- _REQUIRED WORK_
Write the data out again, matching every line exactly.

- _WORKING DATA_
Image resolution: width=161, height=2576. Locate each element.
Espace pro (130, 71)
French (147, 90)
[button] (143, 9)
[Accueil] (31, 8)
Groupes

- _EXERCISE RESULT_
Image resolution: width=161, height=2576. Locate each element.
Espace pro (130, 71)
French (147, 90)
[button] (143, 9)
[Accueil] (31, 8)
Groupes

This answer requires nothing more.